Rewrite all of the items below, changing "checkbox" to "check box" and leaving everything else unchanged.

Material for this exercise.
_ _ _ _
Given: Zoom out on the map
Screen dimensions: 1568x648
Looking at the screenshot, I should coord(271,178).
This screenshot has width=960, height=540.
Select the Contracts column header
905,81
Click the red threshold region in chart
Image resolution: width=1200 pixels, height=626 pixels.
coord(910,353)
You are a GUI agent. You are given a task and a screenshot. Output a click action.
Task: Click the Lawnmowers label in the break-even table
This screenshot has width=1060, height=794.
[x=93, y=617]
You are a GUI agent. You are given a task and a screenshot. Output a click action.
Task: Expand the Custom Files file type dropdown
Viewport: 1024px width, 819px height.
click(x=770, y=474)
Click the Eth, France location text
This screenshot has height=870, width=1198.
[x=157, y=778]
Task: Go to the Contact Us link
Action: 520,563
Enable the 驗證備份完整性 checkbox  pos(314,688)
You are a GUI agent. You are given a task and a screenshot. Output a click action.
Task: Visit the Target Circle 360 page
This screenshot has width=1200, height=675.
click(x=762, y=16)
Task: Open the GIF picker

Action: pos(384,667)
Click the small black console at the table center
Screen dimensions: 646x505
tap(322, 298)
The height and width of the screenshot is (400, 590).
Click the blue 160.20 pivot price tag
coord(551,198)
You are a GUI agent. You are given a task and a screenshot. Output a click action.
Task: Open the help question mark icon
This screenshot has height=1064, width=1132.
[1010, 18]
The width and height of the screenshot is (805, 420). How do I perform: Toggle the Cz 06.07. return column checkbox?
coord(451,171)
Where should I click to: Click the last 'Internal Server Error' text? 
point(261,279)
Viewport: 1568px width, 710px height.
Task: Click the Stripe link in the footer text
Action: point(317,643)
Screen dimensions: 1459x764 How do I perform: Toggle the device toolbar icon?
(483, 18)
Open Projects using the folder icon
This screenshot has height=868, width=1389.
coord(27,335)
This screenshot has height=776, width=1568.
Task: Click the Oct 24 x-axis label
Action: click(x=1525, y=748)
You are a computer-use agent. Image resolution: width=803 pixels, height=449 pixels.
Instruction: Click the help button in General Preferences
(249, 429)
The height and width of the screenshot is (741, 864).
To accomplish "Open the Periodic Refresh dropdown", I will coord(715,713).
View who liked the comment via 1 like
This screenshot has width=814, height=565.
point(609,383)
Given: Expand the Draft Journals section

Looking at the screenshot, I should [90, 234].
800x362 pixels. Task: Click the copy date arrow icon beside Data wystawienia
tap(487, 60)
_ _ _ _
Solution to the problem.
Given: Zoom out on the map
Screen dimensions: 1568x648
Looking at the screenshot, I should coord(271,178).
This screenshot has width=960, height=540.
Select the Contracts column header
905,81
Click the red threshold region in chart
Image resolution: width=1200 pixels, height=626 pixels.
coord(910,353)
You are a GUI agent. You are given a task and a screenshot. Output a click action.
Task: Click the Lawnmowers label in the break-even table
This screenshot has width=1060, height=794.
[x=93, y=617]
You are a GUI agent. You are given a task and a screenshot. Output a click action.
Task: Expand the Custom Files file type dropdown
Viewport: 1024px width, 819px height.
click(x=770, y=474)
Click the Eth, France location text
This screenshot has height=870, width=1198.
[x=157, y=778]
Task: Go to the Contact Us link
Action: 520,563
Enable the 驗證備份完整性 check box  pos(314,688)
You are a GUI agent. You are given a task and a screenshot. Output a click action.
Task: Visit the Target Circle 360 page
This screenshot has width=1200, height=675.
click(x=762, y=16)
Task: Open the GIF picker

Action: pos(384,667)
Click the small black console at the table center
Screen dimensions: 646x505
tap(322, 298)
The height and width of the screenshot is (400, 590).
Click the blue 160.20 pivot price tag
coord(551,198)
You are a GUI agent. You are given a task and a screenshot. Output a click action.
Task: Open the help question mark icon
This screenshot has height=1064, width=1132.
[1010, 18]
The width and height of the screenshot is (805, 420). How do I perform: Toggle the Cz 06.07. return column check box?
coord(451,171)
Where should I click to: Click the last 'Internal Server Error' text? 
point(261,279)
Viewport: 1568px width, 710px height.
Task: Click the Stripe link in the footer text
Action: point(317,643)
Screen dimensions: 1459x764 How do I perform: Toggle the device toolbar icon?
(483, 18)
Open Projects using the folder icon
This screenshot has height=868, width=1389.
coord(27,335)
This screenshot has height=776, width=1568.
Task: Click the Oct 24 x-axis label
Action: click(x=1525, y=748)
You are a computer-use agent. Image resolution: width=803 pixels, height=449 pixels.
Instruction: Click the help button in General Preferences
(249, 429)
The height and width of the screenshot is (741, 864).
To accomplish "Open the Periodic Refresh dropdown", I will coord(715,713).
View who liked the comment via 1 like
This screenshot has width=814, height=565.
point(609,383)
Given: Expand the Draft Journals section

Looking at the screenshot, I should [90, 234].
800x362 pixels. Task: Click the copy date arrow icon beside Data wystawienia
tap(487, 60)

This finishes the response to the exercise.